MISSOULA, Mont. – The north Atlanta suburbs that comprise Georgia's 6th congressional district lie some 2,000 miles from this funky college town nestled between snow-capped Rocky peaks. But turn on the television in both and the same polarizing figure appears again and again, and no, it isn't the president.
Nancy Pelosi, the California Democrat and first female speaker of the House, is being invoked over and over again as a political slur in attack ads that blanket both districts in the lead-up to nationally-watched special elections to replace two now-Cabinet officials, Tom Price and Ryan Zinke.
Outside Republican groups that have poured millions into both races such as the National Republican Congressional Committee and Paul Ryan-aligned super PAC the Congressional Leadership Fund are banking that by tying the House minority leader to the contests' Democratic candidates, Rob Quist in Montana and Jon Ossoff in Georgia, that they can limit their appeal to independents or Republicans dissatisfied with President Donald Trump.
“Rob Quist talks folksy, but his record is more Nancy Pelosi than Montana,” began a recent spot bankrolled by the Congressional Leadership Fund.
It’s one of several similar ads that have aired on TV and radio here recently. It’s also not too different from spots those same groups have rolled out on the Atlanta airwaves.
“We already have Nancy Pelosi as our Congresswoman,” says one, “now you’re going to give us Jon Ossoff as our Congressman.”

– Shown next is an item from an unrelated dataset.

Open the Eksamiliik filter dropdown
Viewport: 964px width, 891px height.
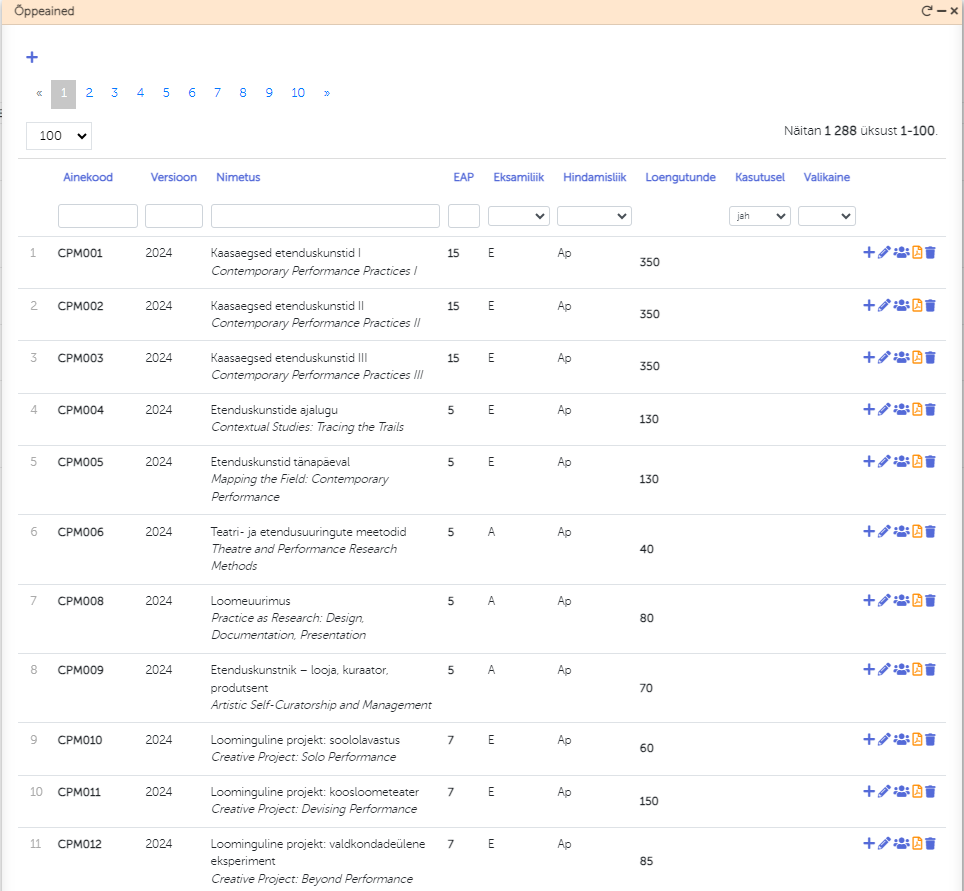[x=518, y=216]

The GOP groups are looking to capitalize off Pelosi’s polarizing nature. She’s loathed by Republicans for ushering through Obamacare and the Dodd-Frank financial regulatory overhaul during her tenure as House speaker, and many argue she cut them out of the negotiating process during such meaty policy debates. Maddie Anderson of the NRCC said Pelosi “represents the most extreme wing of the Democratic party.”
Courtney Alexander, a spokeswoman for the Congressional Leadership Fund, said Quist and Ossoff would be “nothing more than rubber stamps for Pelosi’s failed liberal agenda, and voters deserve to know they will stand with Pelosi, not them.”
Democrats have dismissed the attacks as sexist and indicative of the fact that the GOP lacks legislative accomplishments, a sentiment echoed by Pelosi herself earlier this spring.
“Clearly, House Republicans recognize they have no message to run on in the midterms and they’re desperately grasping at straws,” said Meredith Kelly, a spokeswoman for the Democratic Congressional Campaign Committee.